Комната, где найдены пятна, была людскою.
Это подтверждало первое показание повара. Он показал, что зимой резал обыкновенно птицу в людской,
Но откуда же явилось сознание крепостной прислуги?
Следствие обнаружило, что сознание это было вынуждено у людей в квартале пытками.
Квартальный надзиратель, как оказалось, кормил их селёдками и не давал пить, подтягивал допрашиваемых на блоках к потолку, так что у несчастных плечевые кости выходили из суставов, и требовал:
— Сознавайтесь, что убили!
Так было добыто «сознание».
— Имейте в виду, — говорил при этом «сознавшимся» квартальный надзиратель, — и следователям, и судьям показывайте точно так же. Измените показание, — опять вас к нам пришлют, и мы вас опять так пытать будем.

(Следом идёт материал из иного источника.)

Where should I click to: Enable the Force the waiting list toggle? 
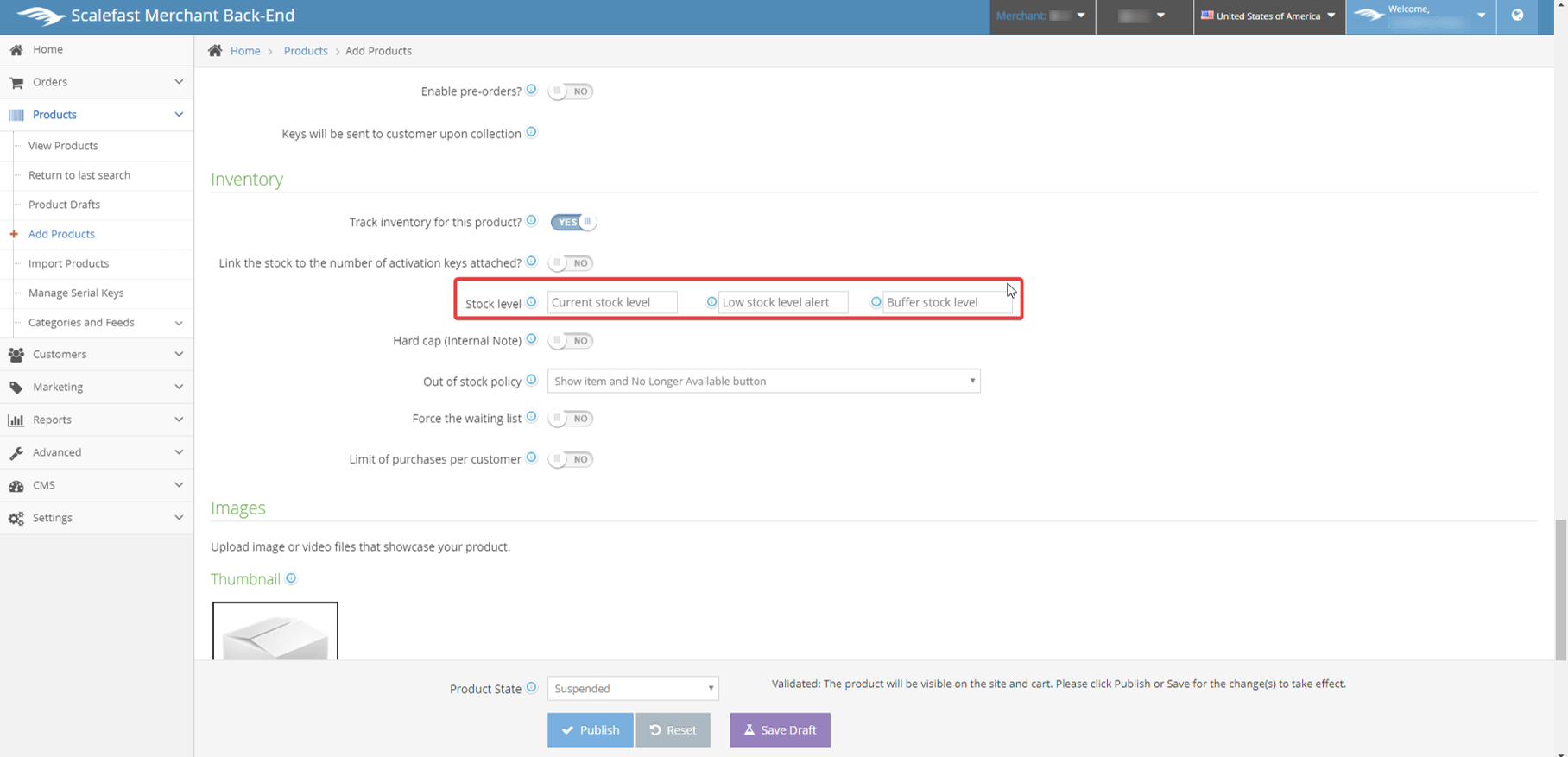571,419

Крепостные и повторяли всем от страха «оговор на себя».
Только на одно не шли. эти несчастные в своей «рабьей верности»: как ни пытал их квартальный надзиратель «показать на барина», они и под пыткой твердили:
— Барин ни при чём!
Когда новое следствие раскрыло всё это, состоялся приговор.
Дворянина Сухово-Кобылина и его крепостных слуг, как невиновных, отпустить, дело о смерти француженки Симон Диманш предать воле Божией, а квартального надзирателя за допущенные им при допросе пытки и истязания с целью вынудить ложное сознание, лишить прав состояния и сослать на поселение в отдалённейшие места Сибири.
Вот трагедия, которой обязаны мы появлением трёх пьес Сухово-Кобылина.
Сидя в тюрьме, он от скуки рассказал в драматической форме ходивший в то время по городу анекдот об одном очень светском господине, оказавшемся шулером, который заложил известному дисконтёру стразовую булавку за брильянтовую. Так получилась «Свадьба Кречинского».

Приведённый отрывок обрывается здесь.